Nature wrote, “New calculations show that the electrical resistance of Earth’s liquid-iron core is lower than had been thought. The results prompt a reassessment of how the planet’s magnetic field has been generated and maintained over time.” This is from Bruce Buffett,1 reporting on a paper by Pozzo et al. in the same issue.2 They said their findings have significant implications:
Revised estimates of σ and k calculated directly at core conditions have fundamental consequences for the thermochemical evolution of the deep Earth. New estimates of the power requirements for the geodynamo suggest a CMB [core-mantle boundary] heat flux in the upper range of what is considered reasonable for mantle convection unless very marginal dynamo action can be sustained, while a primordial inner core is only possible with a significant concentration of radiogenic elements in the core. There are objections to a high CMB heat flux and also to radiogenic heating in the core, but one of the two seems inevitable if we are to have a dynamo. If the inner core is young, these high values of conductivity provide further problems with maintaining a purely thermally driven dynamo. A thermally stratified layer at the top of the core also appears inevitable. Viable thermal history models that produce thin stable layers and an inner core of age ~1 Gyr are likely to require a fairly rapid cooling rate and some radiogenic heating. The presence of a stable layer, and the effects associated with an increased electrical conductivity, have significant implications for our understanding of the geomagnetic secular variation.

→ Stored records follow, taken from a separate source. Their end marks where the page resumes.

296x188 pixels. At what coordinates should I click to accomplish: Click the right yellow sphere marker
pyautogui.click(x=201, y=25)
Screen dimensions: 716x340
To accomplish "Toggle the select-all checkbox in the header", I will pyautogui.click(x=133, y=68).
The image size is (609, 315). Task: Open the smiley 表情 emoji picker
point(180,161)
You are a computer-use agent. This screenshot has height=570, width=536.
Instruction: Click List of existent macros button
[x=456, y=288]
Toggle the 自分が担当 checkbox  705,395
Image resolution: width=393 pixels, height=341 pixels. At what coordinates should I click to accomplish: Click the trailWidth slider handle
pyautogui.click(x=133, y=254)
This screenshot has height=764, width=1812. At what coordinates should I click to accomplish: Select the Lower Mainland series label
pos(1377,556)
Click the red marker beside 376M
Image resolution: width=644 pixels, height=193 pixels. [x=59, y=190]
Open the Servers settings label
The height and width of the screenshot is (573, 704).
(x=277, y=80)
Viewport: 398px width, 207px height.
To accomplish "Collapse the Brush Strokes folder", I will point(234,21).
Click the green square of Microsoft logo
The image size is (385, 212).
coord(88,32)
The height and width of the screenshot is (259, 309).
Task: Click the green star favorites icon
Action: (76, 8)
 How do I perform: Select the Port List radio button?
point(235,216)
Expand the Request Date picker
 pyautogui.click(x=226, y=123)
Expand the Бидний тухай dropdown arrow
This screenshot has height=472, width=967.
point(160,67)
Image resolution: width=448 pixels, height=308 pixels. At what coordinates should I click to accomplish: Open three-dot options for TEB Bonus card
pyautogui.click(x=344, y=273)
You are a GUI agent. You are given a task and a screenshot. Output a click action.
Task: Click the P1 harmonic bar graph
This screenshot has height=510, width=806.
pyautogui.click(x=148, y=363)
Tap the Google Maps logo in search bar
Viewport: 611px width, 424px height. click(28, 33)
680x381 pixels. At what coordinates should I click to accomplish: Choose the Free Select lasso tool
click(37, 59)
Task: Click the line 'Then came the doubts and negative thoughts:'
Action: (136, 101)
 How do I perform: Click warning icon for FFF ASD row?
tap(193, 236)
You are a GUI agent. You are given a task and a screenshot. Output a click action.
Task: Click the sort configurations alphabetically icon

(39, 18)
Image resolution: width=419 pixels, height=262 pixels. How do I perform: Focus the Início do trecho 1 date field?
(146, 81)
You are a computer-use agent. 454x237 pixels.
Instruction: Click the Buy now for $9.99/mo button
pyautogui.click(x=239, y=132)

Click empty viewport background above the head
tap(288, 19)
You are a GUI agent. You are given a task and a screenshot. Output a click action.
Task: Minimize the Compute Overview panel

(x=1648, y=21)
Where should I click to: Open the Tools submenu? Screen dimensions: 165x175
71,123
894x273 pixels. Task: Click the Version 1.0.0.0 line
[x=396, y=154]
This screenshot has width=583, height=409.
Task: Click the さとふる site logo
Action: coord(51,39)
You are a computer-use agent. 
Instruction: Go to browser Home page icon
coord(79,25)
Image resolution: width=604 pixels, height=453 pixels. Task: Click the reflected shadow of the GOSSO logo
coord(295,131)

This makes it sound like the geodynamo is a “theory in crisis” with two requirements, both of them undesirable to maintain the dynamo for the assumed age of the Earth.
Buffett left the finding as a “remarkable” challenge to existing theory and understanding, not only for our planet, but for all the planets, even those around other stars:
It is remarkable that a modest change in thermal conductivity can have such a dramatic affect on the dynamics of Earth’s core. More broadly, the latest study reveals how the properties of liquid iron make the operation of magnetic dynamos in terrestrial planets even more precarious than was previously believed. We are left with the challenge of understanding how Earth has succeeded in maintaining its magnetic field over most of geological time.
1. Bruce Buffett, “Earth science: Geomagnetism under scrutiny,” Nature 485 (17 May 2012), pp. 319–320, doi:10.1038/485319a.
2. Pozzo, Davies, Gubbins and Alfè, “Thermal and electrical conductivity of iron at Earth’s core conditions,” Nature 485 (17 May 2012), pp. 355–358, doi:10.1038/nature11031.
Where have they been? Creation geologists have been pointing out these problems for decades. As usual, they get no credit.